WORK INSTRUCTIONS: Starting at the beginning of the records and ending with the line that contains "Action: (x=136, y=18)", write those lines out again, substituting "Hide" for "Close" and leaving everything else unchanged.

INPUT DATA:
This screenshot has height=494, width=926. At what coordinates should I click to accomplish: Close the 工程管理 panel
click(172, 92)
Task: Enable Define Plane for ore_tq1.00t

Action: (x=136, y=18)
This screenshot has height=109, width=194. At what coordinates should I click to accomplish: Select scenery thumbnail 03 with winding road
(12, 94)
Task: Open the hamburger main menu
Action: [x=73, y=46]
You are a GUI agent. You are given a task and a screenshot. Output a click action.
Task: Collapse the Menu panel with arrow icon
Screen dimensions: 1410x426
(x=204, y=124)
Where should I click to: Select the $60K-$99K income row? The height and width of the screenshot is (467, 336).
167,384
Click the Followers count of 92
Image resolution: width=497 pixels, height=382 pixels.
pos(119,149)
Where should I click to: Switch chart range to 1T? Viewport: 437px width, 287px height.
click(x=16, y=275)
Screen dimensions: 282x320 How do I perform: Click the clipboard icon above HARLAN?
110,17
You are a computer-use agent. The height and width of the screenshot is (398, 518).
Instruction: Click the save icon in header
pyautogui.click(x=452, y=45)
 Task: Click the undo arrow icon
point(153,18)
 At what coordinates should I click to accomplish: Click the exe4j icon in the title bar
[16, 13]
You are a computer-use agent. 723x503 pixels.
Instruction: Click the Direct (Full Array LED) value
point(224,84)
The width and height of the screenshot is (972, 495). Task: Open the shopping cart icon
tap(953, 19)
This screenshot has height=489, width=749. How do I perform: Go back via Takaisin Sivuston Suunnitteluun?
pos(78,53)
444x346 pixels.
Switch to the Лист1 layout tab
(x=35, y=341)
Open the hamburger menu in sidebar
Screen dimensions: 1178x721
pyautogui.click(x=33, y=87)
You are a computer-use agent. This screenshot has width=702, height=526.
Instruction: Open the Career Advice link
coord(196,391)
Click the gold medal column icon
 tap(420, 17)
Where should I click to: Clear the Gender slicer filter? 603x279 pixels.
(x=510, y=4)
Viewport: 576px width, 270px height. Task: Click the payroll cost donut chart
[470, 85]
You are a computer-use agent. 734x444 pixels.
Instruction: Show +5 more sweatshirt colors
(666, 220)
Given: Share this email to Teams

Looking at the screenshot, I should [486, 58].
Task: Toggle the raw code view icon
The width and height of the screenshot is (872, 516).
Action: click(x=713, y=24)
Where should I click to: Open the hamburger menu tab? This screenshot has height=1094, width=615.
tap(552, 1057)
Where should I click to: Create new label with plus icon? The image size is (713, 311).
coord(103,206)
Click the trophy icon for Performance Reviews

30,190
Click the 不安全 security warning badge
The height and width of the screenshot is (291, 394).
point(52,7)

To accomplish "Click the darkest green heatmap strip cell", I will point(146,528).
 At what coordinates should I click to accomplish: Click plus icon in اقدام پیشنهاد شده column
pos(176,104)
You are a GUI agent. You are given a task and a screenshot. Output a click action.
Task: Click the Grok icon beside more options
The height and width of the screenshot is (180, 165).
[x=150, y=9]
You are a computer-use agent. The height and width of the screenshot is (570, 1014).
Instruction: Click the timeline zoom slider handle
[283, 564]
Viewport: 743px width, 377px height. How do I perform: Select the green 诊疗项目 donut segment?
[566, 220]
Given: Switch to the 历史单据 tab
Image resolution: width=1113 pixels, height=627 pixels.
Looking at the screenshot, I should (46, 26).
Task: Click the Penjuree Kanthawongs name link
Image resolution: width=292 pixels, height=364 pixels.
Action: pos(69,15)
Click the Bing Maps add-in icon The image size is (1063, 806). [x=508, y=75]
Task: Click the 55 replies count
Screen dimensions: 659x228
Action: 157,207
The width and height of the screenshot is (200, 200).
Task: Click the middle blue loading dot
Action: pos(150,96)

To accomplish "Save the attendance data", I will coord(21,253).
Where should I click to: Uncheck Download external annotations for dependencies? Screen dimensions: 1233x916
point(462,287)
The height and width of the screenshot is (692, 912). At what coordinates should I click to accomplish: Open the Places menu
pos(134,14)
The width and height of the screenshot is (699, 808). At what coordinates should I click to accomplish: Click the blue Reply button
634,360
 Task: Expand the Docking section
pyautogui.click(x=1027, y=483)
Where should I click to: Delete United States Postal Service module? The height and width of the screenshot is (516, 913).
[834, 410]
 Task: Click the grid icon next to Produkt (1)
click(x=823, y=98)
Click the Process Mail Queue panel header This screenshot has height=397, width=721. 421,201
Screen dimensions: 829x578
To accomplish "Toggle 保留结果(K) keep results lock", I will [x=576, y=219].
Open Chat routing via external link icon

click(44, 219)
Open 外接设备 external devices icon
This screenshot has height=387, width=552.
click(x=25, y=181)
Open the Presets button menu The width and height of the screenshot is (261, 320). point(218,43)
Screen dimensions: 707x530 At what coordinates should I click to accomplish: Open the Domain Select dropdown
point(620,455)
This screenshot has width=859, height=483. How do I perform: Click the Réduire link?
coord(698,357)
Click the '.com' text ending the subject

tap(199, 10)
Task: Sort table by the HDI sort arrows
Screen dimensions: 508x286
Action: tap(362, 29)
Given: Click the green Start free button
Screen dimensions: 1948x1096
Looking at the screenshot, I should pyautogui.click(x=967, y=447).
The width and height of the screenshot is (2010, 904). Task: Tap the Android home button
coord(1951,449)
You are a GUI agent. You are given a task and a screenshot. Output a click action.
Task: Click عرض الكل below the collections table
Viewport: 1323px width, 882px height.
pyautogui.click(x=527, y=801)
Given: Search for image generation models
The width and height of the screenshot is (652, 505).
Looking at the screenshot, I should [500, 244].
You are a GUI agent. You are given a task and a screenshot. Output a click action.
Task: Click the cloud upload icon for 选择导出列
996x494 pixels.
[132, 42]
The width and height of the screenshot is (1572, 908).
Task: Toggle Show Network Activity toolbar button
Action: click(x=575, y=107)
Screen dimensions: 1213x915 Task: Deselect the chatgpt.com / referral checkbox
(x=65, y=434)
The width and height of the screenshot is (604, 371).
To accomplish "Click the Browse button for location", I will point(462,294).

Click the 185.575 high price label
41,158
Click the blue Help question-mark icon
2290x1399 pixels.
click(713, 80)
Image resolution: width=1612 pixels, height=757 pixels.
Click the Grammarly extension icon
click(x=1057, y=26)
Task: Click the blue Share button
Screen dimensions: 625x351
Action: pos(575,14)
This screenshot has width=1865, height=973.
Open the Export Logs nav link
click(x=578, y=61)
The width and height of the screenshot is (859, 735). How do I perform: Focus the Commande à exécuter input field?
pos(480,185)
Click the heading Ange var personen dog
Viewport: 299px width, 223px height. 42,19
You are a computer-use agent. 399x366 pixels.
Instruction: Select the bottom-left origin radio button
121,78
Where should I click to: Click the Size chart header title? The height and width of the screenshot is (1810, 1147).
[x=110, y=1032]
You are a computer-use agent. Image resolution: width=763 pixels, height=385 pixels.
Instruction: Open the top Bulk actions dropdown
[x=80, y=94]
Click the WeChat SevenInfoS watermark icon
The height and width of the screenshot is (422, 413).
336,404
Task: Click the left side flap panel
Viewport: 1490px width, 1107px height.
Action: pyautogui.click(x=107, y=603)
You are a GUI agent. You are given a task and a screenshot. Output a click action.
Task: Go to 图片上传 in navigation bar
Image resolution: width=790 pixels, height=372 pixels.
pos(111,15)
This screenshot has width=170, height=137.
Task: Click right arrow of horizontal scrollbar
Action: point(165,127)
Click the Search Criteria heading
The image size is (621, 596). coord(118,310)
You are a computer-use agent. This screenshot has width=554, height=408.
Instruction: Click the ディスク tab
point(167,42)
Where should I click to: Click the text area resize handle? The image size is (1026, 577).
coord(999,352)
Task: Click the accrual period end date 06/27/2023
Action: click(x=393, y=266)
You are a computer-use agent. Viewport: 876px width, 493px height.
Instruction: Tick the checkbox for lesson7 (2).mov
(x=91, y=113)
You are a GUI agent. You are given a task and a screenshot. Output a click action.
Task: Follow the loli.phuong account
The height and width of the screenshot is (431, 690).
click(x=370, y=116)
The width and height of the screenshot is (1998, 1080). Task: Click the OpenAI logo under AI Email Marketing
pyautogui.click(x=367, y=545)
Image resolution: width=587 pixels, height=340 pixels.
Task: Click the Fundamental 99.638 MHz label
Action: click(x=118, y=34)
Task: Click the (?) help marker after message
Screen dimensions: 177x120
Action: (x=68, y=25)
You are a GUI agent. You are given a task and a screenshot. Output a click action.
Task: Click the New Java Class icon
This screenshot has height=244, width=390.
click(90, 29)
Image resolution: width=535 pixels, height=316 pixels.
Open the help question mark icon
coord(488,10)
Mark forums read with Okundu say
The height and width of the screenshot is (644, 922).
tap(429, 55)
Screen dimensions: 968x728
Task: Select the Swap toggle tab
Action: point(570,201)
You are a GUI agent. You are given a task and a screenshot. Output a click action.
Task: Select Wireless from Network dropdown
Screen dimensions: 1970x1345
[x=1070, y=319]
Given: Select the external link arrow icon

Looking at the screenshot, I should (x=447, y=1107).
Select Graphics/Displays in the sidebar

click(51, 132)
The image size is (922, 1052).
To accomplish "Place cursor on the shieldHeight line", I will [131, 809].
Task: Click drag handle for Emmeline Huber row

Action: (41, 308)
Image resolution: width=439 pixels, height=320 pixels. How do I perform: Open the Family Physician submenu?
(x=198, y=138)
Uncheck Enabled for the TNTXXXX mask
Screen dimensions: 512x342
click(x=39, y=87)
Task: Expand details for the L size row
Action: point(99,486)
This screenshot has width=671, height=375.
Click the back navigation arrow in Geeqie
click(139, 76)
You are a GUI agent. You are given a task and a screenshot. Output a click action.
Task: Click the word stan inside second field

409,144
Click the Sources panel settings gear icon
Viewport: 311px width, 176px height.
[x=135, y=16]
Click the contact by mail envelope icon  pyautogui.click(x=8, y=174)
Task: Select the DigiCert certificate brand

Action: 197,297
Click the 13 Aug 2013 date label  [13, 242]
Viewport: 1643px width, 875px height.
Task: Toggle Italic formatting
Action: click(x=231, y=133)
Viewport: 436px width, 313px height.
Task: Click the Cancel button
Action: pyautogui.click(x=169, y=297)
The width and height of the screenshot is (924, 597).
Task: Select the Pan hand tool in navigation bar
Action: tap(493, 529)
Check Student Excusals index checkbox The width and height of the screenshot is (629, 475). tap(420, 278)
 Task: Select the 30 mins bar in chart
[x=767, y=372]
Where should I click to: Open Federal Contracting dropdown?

RESULT OF THIS TASK:
This screenshot has height=494, width=926. At what coordinates should I click to accomplish: Hide the 工程管理 panel
click(172, 92)
Task: Enable Define Plane for ore_tq1.00t

Action: (x=136, y=18)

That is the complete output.